■ Task description ■
Give back only the lines in the records below from the one with "Where should I click to: Toggle the select-all" to the one with "The width and height of the screenshot is (1000, 584).", both inclusive, word for word.

■ Supplied records ■
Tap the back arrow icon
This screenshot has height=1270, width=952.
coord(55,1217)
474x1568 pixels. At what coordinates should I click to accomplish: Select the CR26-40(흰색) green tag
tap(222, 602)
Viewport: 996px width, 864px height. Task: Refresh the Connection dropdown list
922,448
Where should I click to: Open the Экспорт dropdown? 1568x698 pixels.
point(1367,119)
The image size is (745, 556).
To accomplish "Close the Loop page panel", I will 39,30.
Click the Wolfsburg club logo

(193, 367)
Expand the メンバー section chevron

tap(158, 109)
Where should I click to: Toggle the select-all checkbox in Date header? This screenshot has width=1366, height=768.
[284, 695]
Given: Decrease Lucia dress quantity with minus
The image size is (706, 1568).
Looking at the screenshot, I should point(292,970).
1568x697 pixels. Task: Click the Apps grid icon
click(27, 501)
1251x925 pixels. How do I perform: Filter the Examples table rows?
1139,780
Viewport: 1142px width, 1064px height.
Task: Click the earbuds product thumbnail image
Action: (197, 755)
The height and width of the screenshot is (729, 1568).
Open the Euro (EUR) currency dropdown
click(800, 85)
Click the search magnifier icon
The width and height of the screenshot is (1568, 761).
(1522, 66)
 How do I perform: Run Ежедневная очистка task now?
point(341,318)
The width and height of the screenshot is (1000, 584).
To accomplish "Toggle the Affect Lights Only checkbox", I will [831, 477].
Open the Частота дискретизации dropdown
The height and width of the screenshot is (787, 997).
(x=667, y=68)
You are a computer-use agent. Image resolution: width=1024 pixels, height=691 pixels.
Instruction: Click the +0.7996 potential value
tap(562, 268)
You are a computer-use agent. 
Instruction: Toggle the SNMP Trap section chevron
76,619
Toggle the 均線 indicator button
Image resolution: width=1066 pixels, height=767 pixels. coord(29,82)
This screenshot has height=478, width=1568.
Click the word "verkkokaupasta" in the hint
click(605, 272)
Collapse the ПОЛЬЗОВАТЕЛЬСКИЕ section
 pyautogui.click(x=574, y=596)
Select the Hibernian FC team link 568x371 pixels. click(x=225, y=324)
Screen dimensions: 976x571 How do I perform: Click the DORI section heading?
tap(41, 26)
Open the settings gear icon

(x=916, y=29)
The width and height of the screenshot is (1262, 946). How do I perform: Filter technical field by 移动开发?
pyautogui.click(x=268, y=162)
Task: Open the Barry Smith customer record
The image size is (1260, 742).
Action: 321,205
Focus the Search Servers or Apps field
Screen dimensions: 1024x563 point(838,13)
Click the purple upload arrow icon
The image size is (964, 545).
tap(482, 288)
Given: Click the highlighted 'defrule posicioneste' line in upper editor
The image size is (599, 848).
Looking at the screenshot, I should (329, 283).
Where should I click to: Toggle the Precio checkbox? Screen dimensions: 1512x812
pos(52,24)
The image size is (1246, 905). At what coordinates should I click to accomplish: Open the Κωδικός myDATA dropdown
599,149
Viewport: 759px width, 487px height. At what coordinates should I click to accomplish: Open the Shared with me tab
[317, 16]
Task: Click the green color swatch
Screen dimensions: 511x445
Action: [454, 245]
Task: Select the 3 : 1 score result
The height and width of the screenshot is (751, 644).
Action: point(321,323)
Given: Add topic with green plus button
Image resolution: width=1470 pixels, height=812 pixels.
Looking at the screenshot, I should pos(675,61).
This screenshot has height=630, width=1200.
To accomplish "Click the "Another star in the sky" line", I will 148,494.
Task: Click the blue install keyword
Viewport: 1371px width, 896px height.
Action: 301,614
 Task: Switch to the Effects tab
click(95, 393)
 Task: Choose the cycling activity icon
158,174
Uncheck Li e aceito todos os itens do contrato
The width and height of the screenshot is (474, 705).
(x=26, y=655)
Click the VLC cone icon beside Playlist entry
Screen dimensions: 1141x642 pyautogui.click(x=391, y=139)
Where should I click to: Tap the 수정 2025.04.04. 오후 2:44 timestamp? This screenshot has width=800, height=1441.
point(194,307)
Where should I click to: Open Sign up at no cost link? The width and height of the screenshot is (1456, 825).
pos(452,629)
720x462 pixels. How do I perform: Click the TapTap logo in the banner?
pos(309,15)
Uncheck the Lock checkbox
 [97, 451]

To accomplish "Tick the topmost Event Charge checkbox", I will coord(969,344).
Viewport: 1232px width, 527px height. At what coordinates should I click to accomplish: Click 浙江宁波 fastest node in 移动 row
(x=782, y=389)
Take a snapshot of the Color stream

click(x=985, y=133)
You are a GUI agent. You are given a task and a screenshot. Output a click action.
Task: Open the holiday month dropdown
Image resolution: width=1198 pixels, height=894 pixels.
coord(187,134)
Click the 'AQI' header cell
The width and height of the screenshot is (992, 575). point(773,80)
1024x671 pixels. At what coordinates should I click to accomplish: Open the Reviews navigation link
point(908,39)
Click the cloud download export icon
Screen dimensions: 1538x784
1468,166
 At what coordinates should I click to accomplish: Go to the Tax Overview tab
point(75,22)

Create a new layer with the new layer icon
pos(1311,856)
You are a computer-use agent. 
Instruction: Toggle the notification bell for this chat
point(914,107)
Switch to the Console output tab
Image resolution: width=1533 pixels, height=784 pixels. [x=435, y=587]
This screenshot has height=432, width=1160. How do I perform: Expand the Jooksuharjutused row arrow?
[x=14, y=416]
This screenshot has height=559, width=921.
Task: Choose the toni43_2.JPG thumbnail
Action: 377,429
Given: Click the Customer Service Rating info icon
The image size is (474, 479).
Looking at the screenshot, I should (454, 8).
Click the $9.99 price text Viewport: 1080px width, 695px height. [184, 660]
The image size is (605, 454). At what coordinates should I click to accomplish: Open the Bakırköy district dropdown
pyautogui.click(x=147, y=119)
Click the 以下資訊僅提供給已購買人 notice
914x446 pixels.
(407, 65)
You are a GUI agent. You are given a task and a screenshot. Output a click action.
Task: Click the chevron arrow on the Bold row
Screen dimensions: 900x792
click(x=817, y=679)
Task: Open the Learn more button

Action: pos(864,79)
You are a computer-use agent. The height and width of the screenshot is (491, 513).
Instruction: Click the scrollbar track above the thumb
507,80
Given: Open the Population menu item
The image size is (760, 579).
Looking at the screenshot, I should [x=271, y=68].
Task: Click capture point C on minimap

■ Response below ■
Where should I click to: Toggle the select-all checkbox in Date header? This screenshot has width=1366, height=768.
[284, 695]
Given: Decrease Lucia dress quantity with minus
The image size is (706, 1568).
Looking at the screenshot, I should point(292,970).
1568x697 pixels. Task: Click the Apps grid icon
click(27, 501)
1251x925 pixels. How do I perform: Filter the Examples table rows?
1139,780
Viewport: 1142px width, 1064px height.
Task: Click the earbuds product thumbnail image
Action: (197, 755)
The height and width of the screenshot is (729, 1568).
Open the Euro (EUR) currency dropdown
click(800, 85)
Click the search magnifier icon
The width and height of the screenshot is (1568, 761).
(1522, 66)
 How do I perform: Run Ежедневная очистка task now?
point(341,318)
The width and height of the screenshot is (1000, 584).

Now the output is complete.